Our PSBs do not get paid by those who retransmit their output because of the now redundant Section 73 of the Copyright, Designs and Patents Act 1988. As the noble Lord, Lord Grade, said, this legislation was originally intended to encourage the rollout of cable in the United Kingdom—but the world has moved on in the past 26 years. We now have a highly competitive pay-TV market in satellite, cable and, increasingly, online. Section 73, designed to boost cable coverage by allowing retransmission of UK public service channels at no cost, has now become the unintended loophole for commercial online platforms to stream PSB programming without permission or payment. These companies do not reinvest their online profits in the UK creative content that makes their services so attractive. Indeed, they divert money from the UK production sector because of Section 73, which could be repealed by an amendment to this Bill.

The personal video recorders—the so-called PVRs—used by customers on cable or online platforms can store, as I said, hundreds of hours of PSB-produced drama or entertainment.

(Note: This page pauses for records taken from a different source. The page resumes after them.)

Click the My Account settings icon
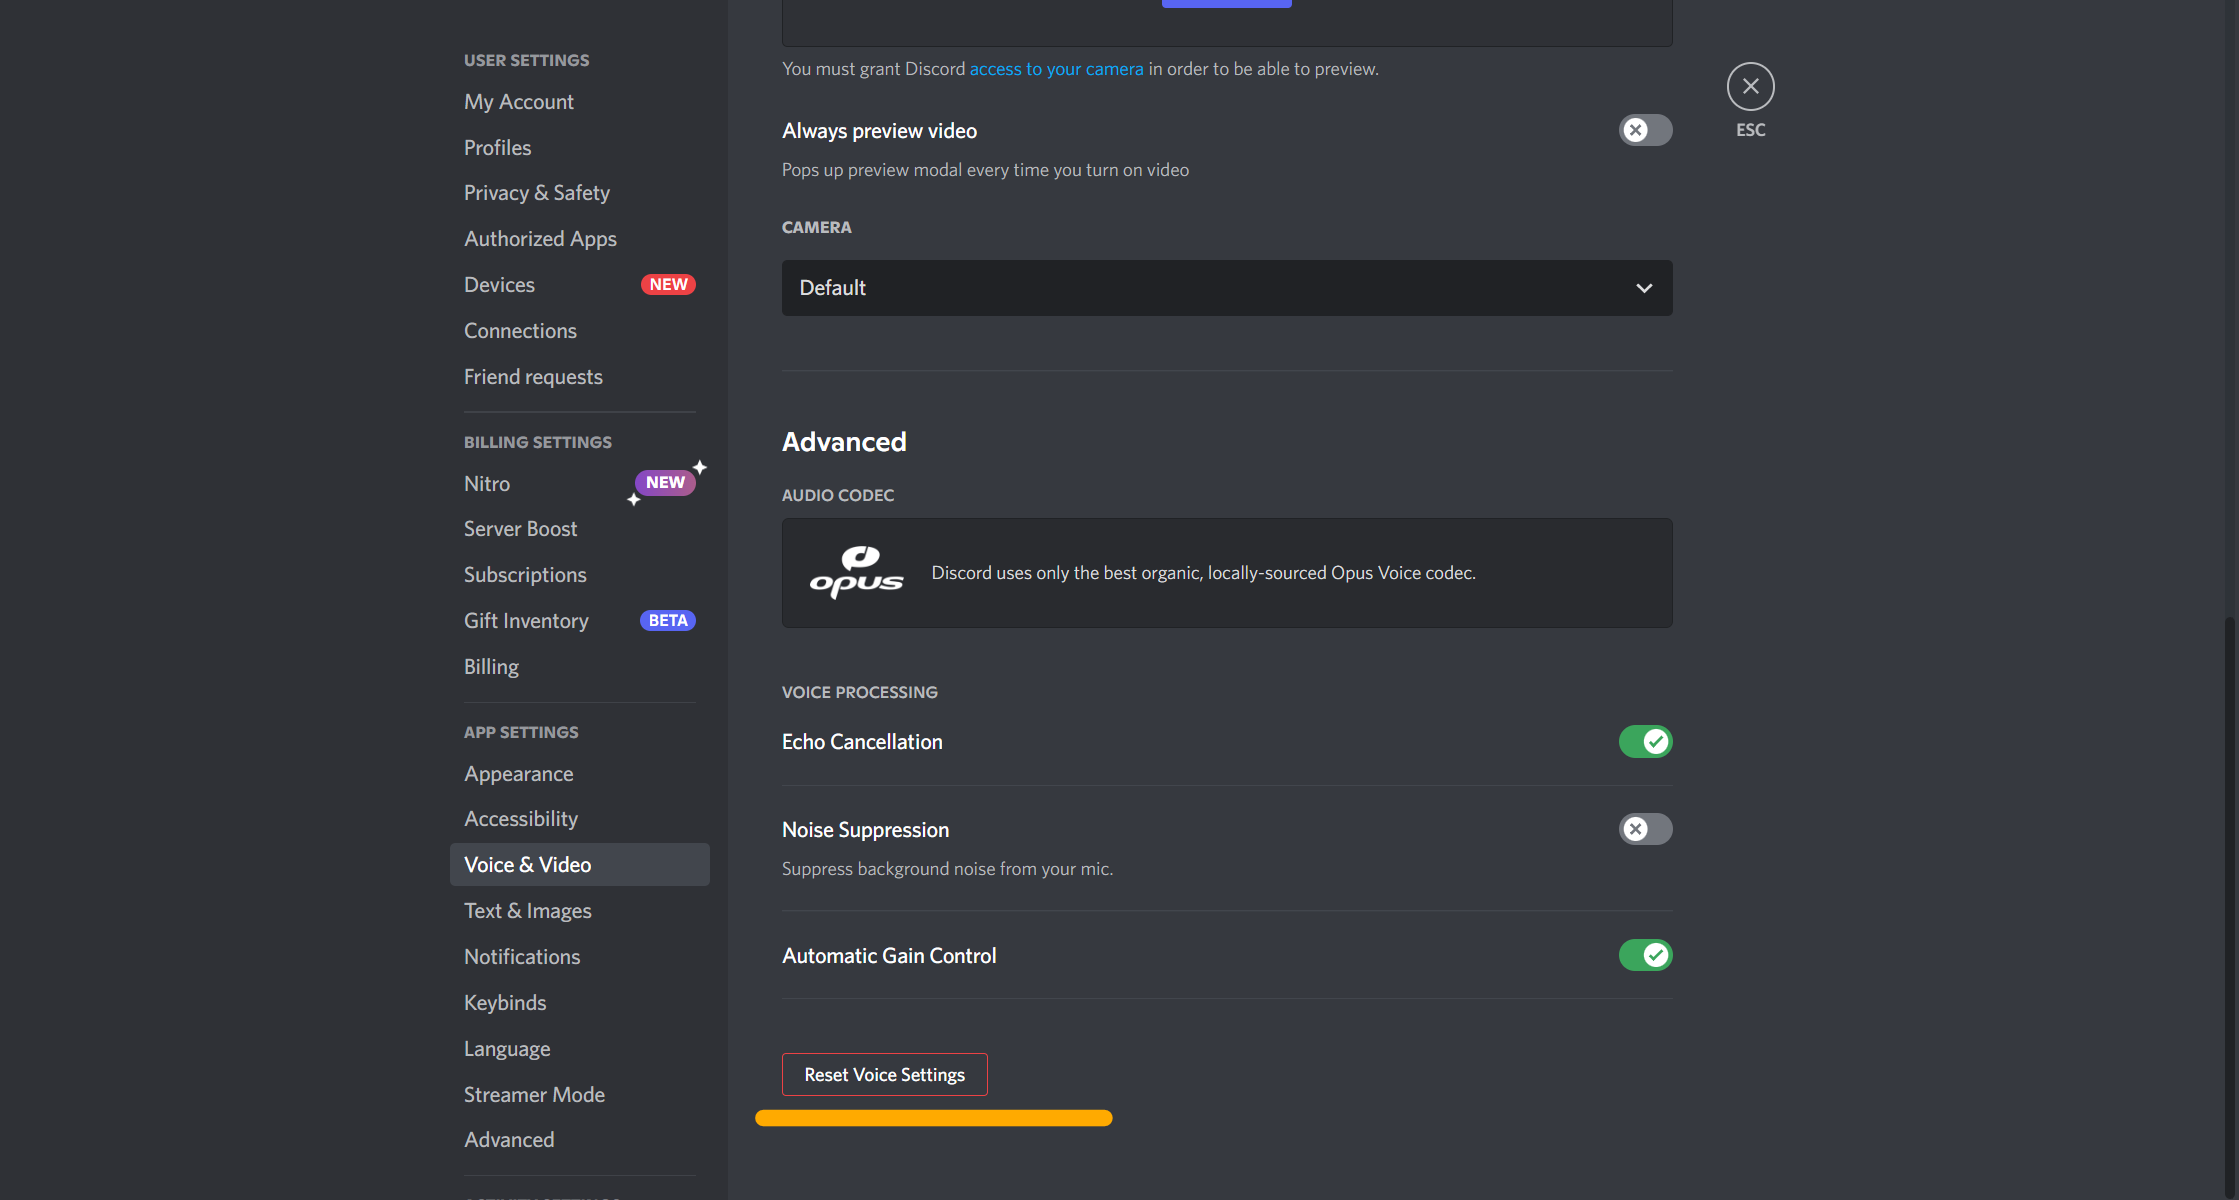518,101
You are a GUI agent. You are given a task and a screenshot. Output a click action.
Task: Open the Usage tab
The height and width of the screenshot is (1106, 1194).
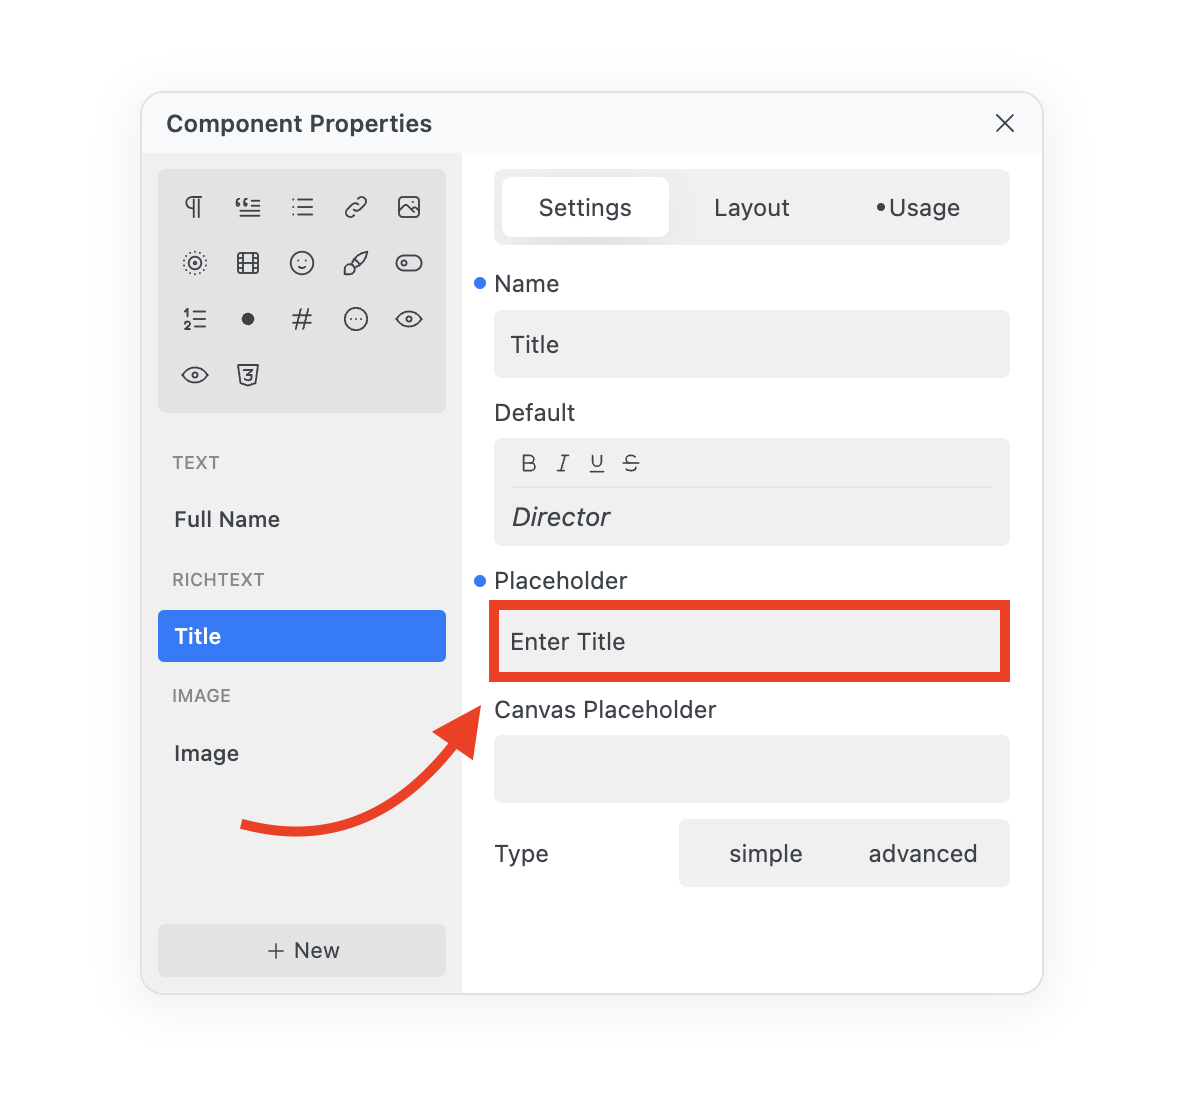tap(918, 208)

For instance, ITV’s “Downton Abbey” is time-shifted by almost half of cabled homes, using their TiVo PVRs, but most viewers then fast forward through the recorded advertising breaks, which means that ITV gets paid less by its advertisers. Given the importance the Government attach to our creative industries, they should surely be more purposive towards the timely removal of Section 73 in this fast-changing digital world.

They may be inhibited by ongoing litigation between PSBs and one of the many online streaming services, which has been going on for some four years already, as my noble friend Lord Dubs said, but that kind of litigation need not be an excuse for inaction. My advice is that the Interpretation Act 1978 speaks to this very issue. It provides that where an Act repeals an enactment, the repeal does not affect any investigation, legal proceedings or remedy. The irony is that the copyright Act of 1988, which includes Section 73, itself came into force despite related ongoing legislation at that time.

The Government promised, more than a year ago, that they would consult on Section 73 in the current review of the Communications Act. That has not happened. However, do they not agree that the Communications Act 2003 superseded Section 73 by making a “must offer” provision that ensured PSBs must offer their content to platforms,

“subject to the agreement of terms”?

That is the crucial difference, since it means that PSBs can enter into commercial negotiations with each platform, as they do with BSkyB; in contrast, Section 73 prevents this from happening by allowing the retransmission of PSB content without any payment in recognition of the value that it represents.

The Bill is designed to remove burdensome regulation. Section 73 clearly meets that criterion. Supporting its removal by subsequent amendment to the Bill will help to ensure that our public service broadcasters can continue to produce and commission quality programming made here in the UK.